Newsletter Articles
Investing in commercial property – the viable alternative
When it comes time to invest in Real Estate, you need to make a few basic decisionswith regard to where to invest your hard earned dollars. Whilst many of us have purchased residential property before, a much smaller percentage would understand commercial property. Leading commercial real estate agents, King & Co, looks at the main advantages and disadvantages of investing in the commercial property market.
When investing in this sector of the market there are a few distinct differences to its residential counterpart. Some of the main differences are:
• the price of an entry-level property is generally higher in non residential;
• the tenancy profile and lessee’s (tenants) responsibilities can vary greatly from residential and, finally;
• yields (income returns) are generally higher than residential.
Whilst the average price for a transaction in the Brisbane industrial market in 2006-2007 was a little over $1,000,000 (King and Co property research) there are still properties available to purchase from around $ 250,000. These are typically small units in strata title developments, which can be found dotted across Brisbane and adjoining shires and primarily service the small business owners, or those wishing to use the units as purely storage.
The other end of the scale is freestanding warehouses, typically built from concrete tilt panels which service medium to large businesses.
Typical lease terms in the commercial and industrial sector range from 3 to 7 years and almost always will have an option for the lessee to continue, providing they have not broken the terms of their original lease. Leases of this length allow both the lessee and lessor comfort and security. Compare this to residential property where tenants generally only sign a 6-12 month lease.
In an industrial or commercial lease, the lessee is usually responsible for the upkeep of the property (excluding structural repairs), including lawns, gardens and security. Typically, a lease will also have a “make good” clause, which requires the lessee to repaint and recarpet when vacating, and to also pay for Council rates, property management and insurance. Again, compare this to a residential investment.

* Written instruction A: Rewrite the stretch from "When investing in" through "higher than residential." in the commercial property article, switching "tenancy profile" to "lease structure".
* Written instruction B: Translate this sentence from the commercial property article into Spanish: "The other end of the scale is freestanding warehouses, typically built from concrete tilt panels which service medium to large businesses."
* Written instruction C: According to the commercial property article, what must the lessee pay for under a "make good" clause?

* Data:
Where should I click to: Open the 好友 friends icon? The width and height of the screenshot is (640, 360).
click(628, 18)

* Expected answer A:
When investing in this sector of the market there are a few distinct differences to its residential counterpart. Some of the main differences are:
• the price of an entry-level property is generally higher in non residential;
• the lease structure and lessee’s (tenants) responsibilities can vary greatly from residential and, finally;
• yields (income returns) are generally higher than residential.

* Expected answer B: En el otro extremo de la escala están las naves independientes, construidas normalmente con paneles basculantes de hormigón, que dan servicio a empresas medianas y grandes.

* Expected answer C:
- Council rates
- Property management
- Insurance